Further, the effects of the honeys on a 42 h-old biofilm were tested. In these experiments, the bacterial suspensions were placed into the wells after creating the artificial pellicle. Forty-two hours after starting incubation, the supernatants were carefully removed and replaced by nutrient broth and honey solutions. The final concentrations used in these experiments were also 1% and 10% (w/v) honey. After an additional incubation time of 6 h and 24 h, the numbers of viable bacteria were determined as described above.

In follow-up experiments, hydrogen peroxide and methylglyoxal were tested instead of honey. The final concentrations were 5, 20 and 100 mg/l hydrogen peroxide and methylglyoxal respectively. The propolis was tested in the final concentrations of 20 mg/l and 200 mg/l.

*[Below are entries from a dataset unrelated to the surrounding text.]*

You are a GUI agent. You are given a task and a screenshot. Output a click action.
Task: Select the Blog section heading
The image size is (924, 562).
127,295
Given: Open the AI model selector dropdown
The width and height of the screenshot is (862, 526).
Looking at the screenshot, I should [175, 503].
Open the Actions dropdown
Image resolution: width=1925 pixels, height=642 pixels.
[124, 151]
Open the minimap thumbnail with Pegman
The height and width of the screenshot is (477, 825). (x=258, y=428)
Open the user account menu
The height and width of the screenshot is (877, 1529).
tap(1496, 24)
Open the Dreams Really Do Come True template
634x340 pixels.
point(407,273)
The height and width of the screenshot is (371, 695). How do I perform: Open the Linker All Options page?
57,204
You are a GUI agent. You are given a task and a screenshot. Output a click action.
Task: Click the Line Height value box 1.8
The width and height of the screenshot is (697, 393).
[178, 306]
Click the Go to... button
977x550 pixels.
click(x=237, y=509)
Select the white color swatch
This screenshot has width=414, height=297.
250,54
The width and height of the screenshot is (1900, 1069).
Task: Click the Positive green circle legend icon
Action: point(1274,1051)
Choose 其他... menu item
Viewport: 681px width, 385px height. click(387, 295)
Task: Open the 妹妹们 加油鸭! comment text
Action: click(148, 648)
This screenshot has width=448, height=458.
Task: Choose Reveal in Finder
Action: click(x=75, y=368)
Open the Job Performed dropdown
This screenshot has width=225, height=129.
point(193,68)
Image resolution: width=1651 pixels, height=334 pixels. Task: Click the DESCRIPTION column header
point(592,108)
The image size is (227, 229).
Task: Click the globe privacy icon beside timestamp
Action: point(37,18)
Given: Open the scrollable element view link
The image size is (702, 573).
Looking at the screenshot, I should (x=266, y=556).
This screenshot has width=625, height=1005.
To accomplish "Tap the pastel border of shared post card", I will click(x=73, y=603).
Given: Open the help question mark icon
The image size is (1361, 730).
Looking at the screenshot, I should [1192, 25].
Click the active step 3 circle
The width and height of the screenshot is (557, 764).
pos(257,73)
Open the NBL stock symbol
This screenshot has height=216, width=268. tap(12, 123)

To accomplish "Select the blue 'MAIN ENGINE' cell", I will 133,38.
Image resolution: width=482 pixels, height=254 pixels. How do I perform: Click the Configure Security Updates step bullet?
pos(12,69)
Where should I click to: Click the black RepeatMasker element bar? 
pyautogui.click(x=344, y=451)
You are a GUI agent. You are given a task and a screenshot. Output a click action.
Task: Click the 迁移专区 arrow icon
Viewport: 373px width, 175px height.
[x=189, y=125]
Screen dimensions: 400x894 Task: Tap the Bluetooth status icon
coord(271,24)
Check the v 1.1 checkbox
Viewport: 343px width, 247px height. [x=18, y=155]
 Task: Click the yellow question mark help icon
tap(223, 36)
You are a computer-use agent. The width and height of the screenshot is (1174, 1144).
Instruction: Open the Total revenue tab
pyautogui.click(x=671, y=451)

All experiments were made in three independent repetitions at least. The statistical analysis was made by Student’s t-test for independent samples by using SPSS Statistics v.17.0 (IBM, Chicago, IL). Test samples were each compared with controls. The level of significance was set to p < 0.05.

Results

Content of potentially antimicrobial compounds

The Manuka honey contained 1.87 mg/kg hydrogen peroxide and the domestic honey 3.74 mg/kg. The amount of methylglyoxal was found to be 2 mg/kg in the domestic honey and 982 mg/kg in the Manuka honey.

Minimal inhibitory concentrations

In the screening assays including 20 P. gingivalis strains, the minimal inhibitory concentration against 50% of the included strains (MIC50) was 5% for the local domestic beekeeper honey and 2% for the Manuka honey. The domestic honey did not inhibit the growth of three strains up to 10% of the honey, whereas the growth of only one strain was not suppressed by 10% (w/v) Manuka honey.

In continuing experiments four strains were included. The growth of P. gingivalis strains was inhibited by 10 mg/l of methylglyoxal with the exception of the reference strain (ATCC 33277) where the MIC was 100 mg/l of the compound. The range of the MICs of hydrogen peroxide was between 5 and 20 mg/l. The propolis was growth-inhibitory in the range of 20 mg/l (M5-1-2 strain) to 200 mg/l (MaRL strain) (Table 1).
Table 1

Minimal inhibitory concentrations (MIC) of honeys, their potential antimicrobial components and propolis against four Porphyromonas gingivalis strains

Porphyromonas gingivalis strain

MIC of honeys (% w/v)

MIC of components (mg/l)

MIC of propolis (mg/l)

Manuka

Local

Hydrogen peroxide methylglyoxal

 

ATCC 33277

2

5

10

100

40

M5-1-2

2

5

5

10

20

MaRL

2

10

20

10

200

J361-1

2

5

5

10

40

Effects of honey on biofilms

Honey inhibited the formation of P. gingivalis single-species biofilm. Six hours after starting experiments, no differences were visible. At the 24 h time, both kinds of honey reduced concentration-dependently the numbers of viable bacteria. When the higher concentration of 10% was used, the numbers of bacteria in biofilm (mean of all strains) were significantly lower (each p < 0.05) than in the controls without addition of honey (Figure 1).
Figure 1

Effect of honey on formation as well as on a 42 h-old single biofilms of four Porphyromonas gingivalis strains. Manuka honey and a German local honey were added in two concentrations at the beginning of formation or on an already 42-h old biofilm. Colony forming units were determined each 6 h and 24 h after addition of the honeys (CFU counts within biofilm; *p < 0.05; **p < 0.01 compared to controls at the respective time).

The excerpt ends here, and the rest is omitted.